Histórias que se tornaram populares como ‘‘Aladim e a Lâmpada Maravilhosa’’, ‘‘Simbad, o Marujo’’ e ‘‘Ali Babá e os Quarenta Ladrões’’ pertencem a uma longa tradição oral que os historiadores não conseguem datar com exatidão.
Elas fazem parte de um grande conjunto de histórias árabes reunidas num único livro conhecido como ‘‘As Mil e Uma Noites’’. Fiel ao título, a obra é composta, exatamente, de 1.001 histórias. Tudo dentro de uma única narrativa protagonizada pela figura feminina da jovem Sherazade (no original, Châhrazád) – uma princesa que precisa contar, todas as noites, histórias para entreter o rei Shariar (Châhr-yar), seu esposo, com objetivo de não ser assassinada ao nascer do sol. Sua artimanha narrativa torna-se a única arma para continuar viva.

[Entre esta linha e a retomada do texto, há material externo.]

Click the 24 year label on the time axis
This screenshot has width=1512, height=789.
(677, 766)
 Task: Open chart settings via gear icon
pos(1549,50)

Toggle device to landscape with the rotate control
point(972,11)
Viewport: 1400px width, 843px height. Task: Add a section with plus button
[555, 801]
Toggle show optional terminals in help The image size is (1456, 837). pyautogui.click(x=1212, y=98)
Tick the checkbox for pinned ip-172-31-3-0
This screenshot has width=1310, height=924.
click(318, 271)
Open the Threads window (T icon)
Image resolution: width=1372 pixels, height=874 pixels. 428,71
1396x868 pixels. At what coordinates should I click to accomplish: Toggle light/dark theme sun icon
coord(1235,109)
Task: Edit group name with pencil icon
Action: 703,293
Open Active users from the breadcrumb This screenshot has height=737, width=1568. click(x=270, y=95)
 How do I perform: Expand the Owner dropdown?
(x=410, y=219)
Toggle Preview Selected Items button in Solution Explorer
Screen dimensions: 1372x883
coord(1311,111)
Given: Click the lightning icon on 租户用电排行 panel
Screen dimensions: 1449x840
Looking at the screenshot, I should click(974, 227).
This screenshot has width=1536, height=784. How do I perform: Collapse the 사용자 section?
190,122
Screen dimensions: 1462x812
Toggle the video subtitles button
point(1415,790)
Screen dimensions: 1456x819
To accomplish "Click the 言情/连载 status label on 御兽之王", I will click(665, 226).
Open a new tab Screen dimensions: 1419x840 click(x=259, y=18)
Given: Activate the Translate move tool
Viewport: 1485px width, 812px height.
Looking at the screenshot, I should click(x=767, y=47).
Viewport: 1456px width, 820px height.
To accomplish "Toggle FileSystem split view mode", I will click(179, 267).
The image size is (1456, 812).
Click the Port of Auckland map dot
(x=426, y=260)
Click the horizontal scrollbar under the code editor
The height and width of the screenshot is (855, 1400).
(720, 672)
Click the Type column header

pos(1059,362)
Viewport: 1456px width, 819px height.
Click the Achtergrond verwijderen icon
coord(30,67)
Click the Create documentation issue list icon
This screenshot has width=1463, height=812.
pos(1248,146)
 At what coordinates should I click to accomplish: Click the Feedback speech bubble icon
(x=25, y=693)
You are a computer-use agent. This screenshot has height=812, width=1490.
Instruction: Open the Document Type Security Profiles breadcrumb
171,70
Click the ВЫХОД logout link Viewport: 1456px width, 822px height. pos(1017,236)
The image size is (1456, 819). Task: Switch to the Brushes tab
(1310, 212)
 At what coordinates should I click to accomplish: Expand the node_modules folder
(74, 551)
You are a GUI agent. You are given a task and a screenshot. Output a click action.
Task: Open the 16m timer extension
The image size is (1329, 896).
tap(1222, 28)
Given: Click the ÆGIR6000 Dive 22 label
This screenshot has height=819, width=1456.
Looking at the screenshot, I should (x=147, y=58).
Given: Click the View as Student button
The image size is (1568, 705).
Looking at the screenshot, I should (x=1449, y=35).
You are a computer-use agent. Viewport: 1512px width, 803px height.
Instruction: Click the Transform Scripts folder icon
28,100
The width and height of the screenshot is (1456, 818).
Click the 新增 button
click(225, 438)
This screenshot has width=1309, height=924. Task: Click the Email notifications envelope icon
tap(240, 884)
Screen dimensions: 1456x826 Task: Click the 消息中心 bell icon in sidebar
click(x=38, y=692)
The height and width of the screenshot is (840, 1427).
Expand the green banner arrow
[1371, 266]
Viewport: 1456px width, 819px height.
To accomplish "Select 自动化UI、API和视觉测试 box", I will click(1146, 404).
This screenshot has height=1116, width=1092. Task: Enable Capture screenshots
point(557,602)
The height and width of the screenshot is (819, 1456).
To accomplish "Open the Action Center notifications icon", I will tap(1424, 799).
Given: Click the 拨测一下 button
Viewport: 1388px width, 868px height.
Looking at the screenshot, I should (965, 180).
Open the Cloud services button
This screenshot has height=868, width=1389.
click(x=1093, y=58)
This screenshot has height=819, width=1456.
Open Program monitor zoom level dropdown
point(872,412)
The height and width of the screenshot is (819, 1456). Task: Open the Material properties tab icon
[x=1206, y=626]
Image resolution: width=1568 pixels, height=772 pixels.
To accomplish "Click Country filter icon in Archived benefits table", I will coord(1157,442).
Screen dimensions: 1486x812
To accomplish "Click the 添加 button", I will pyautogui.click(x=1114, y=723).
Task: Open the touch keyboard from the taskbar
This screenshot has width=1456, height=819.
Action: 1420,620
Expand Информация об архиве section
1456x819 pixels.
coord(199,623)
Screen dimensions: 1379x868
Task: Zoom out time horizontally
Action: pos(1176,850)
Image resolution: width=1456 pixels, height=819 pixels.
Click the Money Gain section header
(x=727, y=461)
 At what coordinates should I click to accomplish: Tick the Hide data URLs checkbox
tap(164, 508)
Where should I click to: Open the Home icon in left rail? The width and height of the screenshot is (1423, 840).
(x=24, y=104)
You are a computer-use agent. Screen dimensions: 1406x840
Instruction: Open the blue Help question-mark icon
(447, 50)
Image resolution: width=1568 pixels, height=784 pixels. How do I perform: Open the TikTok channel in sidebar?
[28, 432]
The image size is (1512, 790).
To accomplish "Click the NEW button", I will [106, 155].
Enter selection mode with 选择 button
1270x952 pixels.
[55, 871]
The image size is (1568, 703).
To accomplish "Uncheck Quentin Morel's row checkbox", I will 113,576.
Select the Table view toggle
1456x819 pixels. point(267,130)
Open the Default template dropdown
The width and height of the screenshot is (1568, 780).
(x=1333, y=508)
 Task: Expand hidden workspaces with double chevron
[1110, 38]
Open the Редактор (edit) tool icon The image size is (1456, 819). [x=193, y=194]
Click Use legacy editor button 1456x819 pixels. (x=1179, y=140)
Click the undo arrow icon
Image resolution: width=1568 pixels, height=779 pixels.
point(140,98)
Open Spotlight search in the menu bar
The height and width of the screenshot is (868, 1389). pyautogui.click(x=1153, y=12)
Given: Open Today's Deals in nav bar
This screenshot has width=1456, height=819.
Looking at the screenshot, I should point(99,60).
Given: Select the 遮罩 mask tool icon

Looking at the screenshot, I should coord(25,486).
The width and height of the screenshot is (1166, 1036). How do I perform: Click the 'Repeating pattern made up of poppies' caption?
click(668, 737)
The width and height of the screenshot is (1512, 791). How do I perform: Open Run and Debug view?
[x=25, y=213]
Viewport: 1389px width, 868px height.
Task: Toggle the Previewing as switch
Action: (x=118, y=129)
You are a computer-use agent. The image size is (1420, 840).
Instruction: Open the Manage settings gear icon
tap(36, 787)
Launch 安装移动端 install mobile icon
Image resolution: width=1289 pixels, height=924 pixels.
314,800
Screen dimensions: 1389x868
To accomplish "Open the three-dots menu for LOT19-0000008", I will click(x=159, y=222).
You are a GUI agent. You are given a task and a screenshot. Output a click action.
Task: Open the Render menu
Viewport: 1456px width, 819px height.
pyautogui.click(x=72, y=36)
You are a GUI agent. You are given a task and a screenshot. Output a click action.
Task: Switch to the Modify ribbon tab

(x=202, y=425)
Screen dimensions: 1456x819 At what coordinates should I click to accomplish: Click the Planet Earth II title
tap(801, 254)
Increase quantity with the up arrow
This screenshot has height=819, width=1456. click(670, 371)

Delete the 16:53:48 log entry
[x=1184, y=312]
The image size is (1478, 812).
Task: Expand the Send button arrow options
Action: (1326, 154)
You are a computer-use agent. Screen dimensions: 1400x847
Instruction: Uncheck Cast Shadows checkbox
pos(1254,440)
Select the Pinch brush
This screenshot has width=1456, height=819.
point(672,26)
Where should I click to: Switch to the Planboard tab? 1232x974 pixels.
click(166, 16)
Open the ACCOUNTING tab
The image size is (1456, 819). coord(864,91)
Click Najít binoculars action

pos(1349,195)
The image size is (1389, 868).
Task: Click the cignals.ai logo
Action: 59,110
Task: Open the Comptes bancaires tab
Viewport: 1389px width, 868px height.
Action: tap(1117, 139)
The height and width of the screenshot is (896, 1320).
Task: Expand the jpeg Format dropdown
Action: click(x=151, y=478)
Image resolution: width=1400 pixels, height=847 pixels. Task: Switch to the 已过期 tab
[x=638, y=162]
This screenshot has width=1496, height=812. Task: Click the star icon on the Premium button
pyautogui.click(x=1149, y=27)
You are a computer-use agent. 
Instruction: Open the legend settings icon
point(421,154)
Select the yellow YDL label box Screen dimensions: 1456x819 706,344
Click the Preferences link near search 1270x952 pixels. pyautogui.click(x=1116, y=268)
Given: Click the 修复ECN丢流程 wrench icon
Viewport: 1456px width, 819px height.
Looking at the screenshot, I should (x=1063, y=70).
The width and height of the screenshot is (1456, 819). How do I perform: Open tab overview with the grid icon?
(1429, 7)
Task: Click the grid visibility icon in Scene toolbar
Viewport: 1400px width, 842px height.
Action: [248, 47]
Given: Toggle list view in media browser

A história central de ‘‘As Mil e Uma Noites’’ pode parecer triste, e até mesmo violenta, mas seu conteúdo possui uma beleza luminosa. De maneira resumida, tudo começa com um ato de infidelidade conjugal. Certo dia, ao voltar antecipadamente de uma caçada, o sultão Shariar encontra a amada esposa nos braços de um de seus escravos. Transtornado com a adultério, num ataque de fúria, manda matar os dois.
Desiludido com o episódio, Shariar torna-se um homem amargo e um violento soberano. Descreditado do amor das mulheres, decide se casar todos os dias com um moça diferente e, para nunca mais ser traído, prescreve rígidas ordens de que, logo após a noite de núpcias, ao nascer do sol, a esposa deve ser morta.
Para ter um jovem esposa diariamente, utiliza os serviços de um de seus conselheiros, um influente grão-vizir que possui duas belas filhas. Revoltada com o absurdo assassinato diário, uma das filhas, Sherazade, resolve se casar com o sultão para tentar reverter a situação e acabar com as mortes. Seu plano é simples e ao mesmo tempo genial.
Na noite de núpcias, Sherazade começa a contar uma história ao sultão com o cuidado de não terminá-la ao amanhecer. Shariar, curioso em saber o fim da história, resolve poupar a vida da nova esposa por mais um dia. Na próxima noite, Sherazade conta o final da história anterior e começa outras com a artimanha de mais uma vez não terminá-la ao nascer do sol. Novamente, desejando saber o final da outra história, decide adiar a morte da mulher por mais um dia.
Com esse método, Sherezade consegue sobreviver dia após dia. Quando chega à milésima e uma noite, depois de 1.001 histórias, exatamente dois anos, duzentos e setenta e um dias, a princesa já possui três filhos e o sultão está completamente apaixonado. Assim, Shariar revoga sua decisão de assassinar suas esposas a cada manhã e reino volta à tranquilidade.
As histórias que compõem ‘‘As Mil e Uma Noites’’, não foram concebidas originalmente para o público infantil ou juvenil. Com o passar do tempo, algumas histórias foram adaptadas para livros infantis, principalmente no ocidente.
Uma dessas versões acaba de ser lançada pela Editora Revan voltada ao público juvenil/infanto-juvenil. Organizado e traduzido pelo poeta Ferreira Gullar, a partir da versão francesa de Antonie Galland (a primeira realizada no ocidente, publicada originalmente em 1704), o livro é impecável. Apesar de ser uma edição condensada, Gullar consegue manter a trama central, a estrutura original e opta pela histórias mais difundidas, aquelas pautadas pela aventura e pelo fantástico. Das 1.00l, escolheu 17. Entre elas, sete aventuras marítimas de Simbab, Ali Babá e os quarenta ladrões, Aladim e a lâmpada mágica e outras histórias de gênios envolvendo pescadores, anciões e mercadores.
‘‘As Mil e Uma Noites’’ remetem à tradição cultural, onde a vida cotidiana era pontuada por histórias. Narrativas orais que promoviam a sociabilidade e o aprendizado de geração em geração. Tudo através da imaginação. Algo praticamente extinto nos dias de hoje.
•‘‘As Mil e Uma Noites - Contos Árabes’’, Editora Revan, seleção e tradução de Ferreira Gullar, ilustrações reproduzidas da edição francesa de Antoine Galland (1704), 159 páginas, R$ 21,00.